06.10.2016

Antalya’da Muhteşem Camiler Haftası Kutlaması

2016 yılı Camiler ve Din Görevlileri Haftası nedeniyle 06.10.2016 tarihinde Antalya il Müftülüğü kepez Erdem Bayazıt Kültür Merkezinde bir konferans programı düzenledi. Diyanet işleri Başkanlığı Strateji Geliştirme Başkanı Doç. Dr. Mustafa SARIBIYIK’ın konuşmacı olarak katıldığı programa Antalya Vali Yardımcısı İbrahim ÇAY, İl Müftümüz Osman ARTAN, Hacı Mehmet Gebizli Eğitim Merkezi Müdürü Mustafa Kemal ÖNDER, İl Müftü Yardımcıları İbrahim KESER, Mustafa AYDIN, Mevlüt TOPÇU, Emekli İl Müftüleri, Konyaaltı İlçe Müftüsü Ziya ERSİN, Aksu ilçe Müftüsü Mustafa ŞİMŞEK, Muratpaşa İlçe Müftüsü Celil KARACA, Kepez İlçe Müftüsü H. Avni BÖGE, Döşemealtı İlçe Müftüsü Kadir KOÇAK, Kaş İlçe Müftüsü Fethullah YAVUZ, Daire Amirleri, Müftülük çalışanları, Kur’an Kursu ve Cami görevlileri ve vatandaşlar katıldılar.

Saygı duruşu ve istiklal marşı ile başlayan program Muratpaşa Camii imam Hatibi 2013 yılı Ezanı Güzel okuma Türkiye ikincisi İrfan KESKİN’in okuduğu Kur’an-ı Kerimle devam etti. Hazırlanan sinevizyonun gösteriminden sonra sahneye çıkan Şef Tahir ÇETİN’in yönetiminde ki Antalya İl Müftülüğü tasavvuf musikisi Korosunun dinletisi programa katılanlara güzel anlar yaşattı. Akabinde mikrofana gelen emekli din görevlisi Muhammet GÖK anılarını dinleyenlerle paylaştı.

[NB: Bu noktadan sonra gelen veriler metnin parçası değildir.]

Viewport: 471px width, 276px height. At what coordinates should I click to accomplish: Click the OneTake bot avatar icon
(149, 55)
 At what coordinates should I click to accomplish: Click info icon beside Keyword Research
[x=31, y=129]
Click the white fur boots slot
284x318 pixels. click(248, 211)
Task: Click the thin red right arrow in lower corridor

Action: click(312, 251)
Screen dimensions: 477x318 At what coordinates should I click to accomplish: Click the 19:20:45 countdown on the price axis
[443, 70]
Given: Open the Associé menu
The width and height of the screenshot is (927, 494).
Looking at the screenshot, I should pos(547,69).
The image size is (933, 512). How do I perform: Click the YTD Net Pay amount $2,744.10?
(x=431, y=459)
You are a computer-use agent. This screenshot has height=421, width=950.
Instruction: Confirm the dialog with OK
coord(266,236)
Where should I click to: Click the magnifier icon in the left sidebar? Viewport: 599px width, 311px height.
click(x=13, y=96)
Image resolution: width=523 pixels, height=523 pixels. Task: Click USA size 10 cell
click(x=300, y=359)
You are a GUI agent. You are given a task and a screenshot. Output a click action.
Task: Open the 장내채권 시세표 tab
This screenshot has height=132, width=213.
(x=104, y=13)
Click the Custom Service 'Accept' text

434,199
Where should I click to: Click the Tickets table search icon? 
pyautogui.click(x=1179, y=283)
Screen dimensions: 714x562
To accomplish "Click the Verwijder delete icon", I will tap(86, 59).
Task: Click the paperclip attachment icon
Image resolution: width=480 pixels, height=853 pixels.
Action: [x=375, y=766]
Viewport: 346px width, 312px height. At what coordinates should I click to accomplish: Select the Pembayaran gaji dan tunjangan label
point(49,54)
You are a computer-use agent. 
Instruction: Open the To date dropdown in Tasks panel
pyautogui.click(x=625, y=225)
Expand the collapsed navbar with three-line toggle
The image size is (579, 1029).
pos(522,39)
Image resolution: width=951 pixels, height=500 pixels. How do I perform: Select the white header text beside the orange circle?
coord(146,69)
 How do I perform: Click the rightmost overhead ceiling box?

Emekli Din görevlisinin konuşmasından sonra kürsüye gelen İl Müftüsü Osman ARTAN açılış konuşması yaptı. İl Müftüsü ARTAN konuşmasında  “Mâbed geleneği Hz. Adem (as)dan başlar. Toplumsal birlikteliği sağlamak amacıyla tarih boyunca çok çeşitli kurumlar meydana gelmiştir. Bu kurumların başında camilerimiz gelmektedir. Cami asr-ı Saadette başlamak suretiyle 14 asır boyunca Müslümanların, ibadet, ilim ve meşveret durağı olmuştur. İbadet için toplanan cemaat din ilmini orada öğrenmiş, dünya işlerini orada görüşmüşler ancak, dünya işleri çoğalıp çeşitlendikçe cami sadece ibadet ve ilim merkezi olarak kalmış ve günümüze kadar da böyle gelmiştir. Mü’minler huzur ve huşu içerisinde Allah’ın evi olarak nitelendirilen bu mekânlarda dünyanın aldatıcı ve insanı bunaltan ortamlardan kendilerini azıcıkta olsa uzak tutarak rabbiyle baş başa kalmak ve onun huzurunda durma imkânını bulmuşlardır camilerde. Pişmanlık dilekçelerine hep beraber amin diyerek ortak imzayı orada atmıştır. Doğanlar orada karşılanır. Ölenler oradan uğurlanır. Kalbe toplardamarlar kirli kan getirir, kalpte temizlenir daha sonra tekrar damarlarımıza dağılır. Camilerde aynı şekilde her türlü kötü davranış ve duygulara sahip olan insanların gönüllerinin temizlendiği mekânlardır.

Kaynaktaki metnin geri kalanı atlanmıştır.